Dubai’s firm buys stake in Brunei bank
Bank Islam Brunei Darussalam (BIBD) has sold an undisclosed minority stake to Dubai-based Islamic investment firm Fajr Capital as the Asian bank bids to extend its international reach.
Javed Ahmad, managing director at BIBD, said the investment makes Fajr Capital the third-largest investor in the bank.
Brunei's government has a 45 per cent stake in the bank, while the Sultan of Brunei's charitable foundation owns a 25 per cent stake.
Ahmad declined to comment on the exact size of the deal or its value, but when talk surfaced last June that a stake sale might be in the offing, The Malaysian Reserve newspaper said the deal was estimated to be worth about $200 million.
It is the first stake purchase by Fajr Capital, which was launched in 2009, and has previous ties with BIBD.
"The key strategic objective is to bring in international best practices to make the institution far more dynamic, domestically and internationally," Ahmad said in an interview.
Brunei is increasingly becoming a market of interest for Islamic finance providers, with Islamic financial services making up 40 per cent of the Brunei market.
Ahmad said he expected Brunei's Islamic market share to reach around 50 per cent within the next five years.
BIBD, which is the largest financial institution in the country, is hoping to capitalise on that expected growth by becoming more competitive among the regional and international players already operating within the country.
"Brunei is a competitive market with nine financial institutions in a small economy" he said. "The majority are international powerhouses and regional players.
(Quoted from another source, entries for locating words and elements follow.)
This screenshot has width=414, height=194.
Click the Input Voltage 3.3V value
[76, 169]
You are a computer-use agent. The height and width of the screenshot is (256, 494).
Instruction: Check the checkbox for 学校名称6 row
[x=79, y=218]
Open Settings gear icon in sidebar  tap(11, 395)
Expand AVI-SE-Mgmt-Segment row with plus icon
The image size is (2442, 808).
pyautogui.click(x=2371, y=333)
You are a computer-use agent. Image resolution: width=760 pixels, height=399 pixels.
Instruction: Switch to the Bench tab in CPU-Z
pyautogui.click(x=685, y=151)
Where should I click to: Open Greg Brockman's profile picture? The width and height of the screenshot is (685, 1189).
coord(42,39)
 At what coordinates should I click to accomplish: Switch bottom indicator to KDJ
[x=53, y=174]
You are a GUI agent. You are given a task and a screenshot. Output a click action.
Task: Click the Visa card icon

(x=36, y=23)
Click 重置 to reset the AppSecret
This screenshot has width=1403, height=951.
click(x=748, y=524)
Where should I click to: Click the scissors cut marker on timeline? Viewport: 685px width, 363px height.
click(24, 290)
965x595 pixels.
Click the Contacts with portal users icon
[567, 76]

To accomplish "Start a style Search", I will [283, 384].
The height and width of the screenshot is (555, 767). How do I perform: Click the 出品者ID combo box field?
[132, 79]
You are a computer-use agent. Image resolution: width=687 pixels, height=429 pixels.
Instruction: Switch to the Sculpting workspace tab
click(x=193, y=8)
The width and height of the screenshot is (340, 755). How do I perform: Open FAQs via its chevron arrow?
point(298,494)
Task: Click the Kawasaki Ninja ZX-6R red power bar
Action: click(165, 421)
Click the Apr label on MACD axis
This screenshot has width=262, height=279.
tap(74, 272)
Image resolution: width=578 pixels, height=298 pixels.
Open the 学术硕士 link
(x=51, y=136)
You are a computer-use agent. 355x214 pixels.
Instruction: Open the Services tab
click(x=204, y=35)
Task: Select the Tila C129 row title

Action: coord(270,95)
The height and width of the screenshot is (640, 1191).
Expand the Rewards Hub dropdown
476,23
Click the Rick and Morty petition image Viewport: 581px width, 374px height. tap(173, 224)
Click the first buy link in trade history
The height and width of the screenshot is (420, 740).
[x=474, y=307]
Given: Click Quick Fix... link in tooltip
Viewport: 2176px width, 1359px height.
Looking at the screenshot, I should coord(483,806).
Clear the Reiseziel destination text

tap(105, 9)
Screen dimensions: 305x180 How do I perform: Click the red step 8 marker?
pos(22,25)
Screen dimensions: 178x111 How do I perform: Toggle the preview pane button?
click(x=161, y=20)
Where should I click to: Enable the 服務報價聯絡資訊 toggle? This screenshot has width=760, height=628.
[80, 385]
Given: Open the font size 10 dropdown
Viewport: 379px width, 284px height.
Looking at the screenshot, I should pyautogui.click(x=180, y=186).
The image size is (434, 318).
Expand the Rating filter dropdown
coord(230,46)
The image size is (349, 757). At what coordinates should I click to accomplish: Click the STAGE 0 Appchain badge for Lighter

We want to make sure that we can compete effectively."
According to a joint statement, Fajr Capital will be a minority investor with "management responsibilities" at the bank to bolster its current Islamic service offerings.
Ahmad said BIBD was eyeing international expansion opportunities either through partnership or acquisitions as part of its growth strategy.
"International is an area where we have aspirations," he said. "We have a very high capital base, and our adequacy ratio is nearly 30 per cent. We have the capacity to see transactions and do them."
BIBD has a capital base of $650 million and a 25 per cent market share in the country's financial sector.
Through its deal with Fajr, Ahmad said the bank was looking to capitalise on opportunities for investment from the Middle East.
"We do want to play a role in making sure that the Middle East investor has accessibility to high-growth areas in the Far East," he said, adding that Brunei was strategically located near major eastern markets such as Hong Kong and Bangkok.
Fajr Capital was launched with an initial funding of $600 million from shareholders including Malaysian sovereign wealth fund Khazanah Nasional, the Brunei Investment Agency and the UAE’s Abu Dhabi Investment Council.